Je vous l'avoue sans peine : moi-même, je ne croyais pas qu'une issue fût possible, et je n'étais pas persuadé que l'idée du traité simplifié parviendrait à rallier autour d'elle aussi bien ceux qui avaient ratifié la Constitution européenne, ceux qui y voyaient des pertes de souveraineté inacceptables et d'autres, qui avaient au contraire regretté son manque d'ambition en matière politique ou sociale.
Et puis, au fil de ces semaines de navettes passées à écouter, échanger, discuter, nous avons vu les réticences tomber l'une après l'autre. Pas toutes de gaîté de coeur ! Nous avons suivi les évolutions de nos partenaires, convaincus pièce à pièce que notre seule chance de sursaut serait commune. Nous avons peu à peu reconstruit des alliances inespérées, socle commun d'un futur document en douze points entre l'Espagne qui avait dit « oui » par référendum et la France qui avait dit « non » selon le même procédé.

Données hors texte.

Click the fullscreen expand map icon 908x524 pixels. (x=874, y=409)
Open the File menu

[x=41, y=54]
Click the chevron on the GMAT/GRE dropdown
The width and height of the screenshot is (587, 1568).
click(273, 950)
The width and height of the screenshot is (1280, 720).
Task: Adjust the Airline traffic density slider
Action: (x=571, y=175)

Sous l'influence décisive de la présidence allemande, mais aussi grâce à la pression constante du Président de la République et au sens des responsabilités du président de la Commission, M. José Barroso, que nous ne remercierons jamais assez, grâce à la bonne volonté de José Sócrates et au dialogue qui s'est noué avec le Premier ministre hollandais Jan Peter Balkenende et avec Tony Blair, grâce aussi, en dépit de tout, à l'engagement des Polonais, nous avons vu à Bruxelles qu'une solution acceptable par tous devenait peu à peu possible.
C'est pourquoi je voudrais commencer par vous exprimer aujourd'hui, avant même d'entrer dans le détail du texte, mon profond soulagement. Pour l'Européen acharné que je suis, ce référendum du 29 mai gardait un goût amer, même s'il avait révélé de vrais doutes, de vraies peurs et de vraies interrogations sur la nature de l'Union européenne, dont il fallait naturellement tenir compte.
Aujourd'hui, les choses ont changé. Le vote des Français a bien été pris en compte. Le blocage est dépassé.
Le Président de la République, qui a proposé et imposé cette idée d'un traité simplifié, l'avait annoncé : la France est de retour en Europe. Non pas une France égoïste, obnubilée par ses peurs au point de faire le lit des ultra-libéraux qu'elle prétendait combattre, mais une France ouverte aux autres, fidèle à elle-même et à l'esprit européen : celui de l'écoute, du dialogue et du compromis.
Les compromis en Europe se font toujours aux dépens des convictions et des certitudes des uns et des autres, voire de ce que chacun pouvait penser quelques minutes auparavant ! C'est ça l'Europe : le dialogue et l'implication des uns et des autres.
Depuis le 23 juin au matin, nous avons le mandat unanimement agréé d'une conférence intergouvernementale, la CIG, qui doit nous conduire à la signature d'un nouveau traité institutionnel d'ici à la fin de l'année. Il sera composé d'un traité relatif à l'Union européenne et d'un autre concernant le fonctionnement de l'Union européenne. Les formulations sont alambiquées, mais les avancées décisives.
Ce mandat, c'est celui de la conférence intergouvernementale qui sera ouverte par la présidence portugaise de l'Union le 23 juillet prochain à Bruxelles. Ce mandat de quelques pages est précis, presque détaillé article par article. Cette CIG décisive, pour laquelle je fais confiance à la présidence portugaise, me semble donc s'annoncer sous de bons auspices.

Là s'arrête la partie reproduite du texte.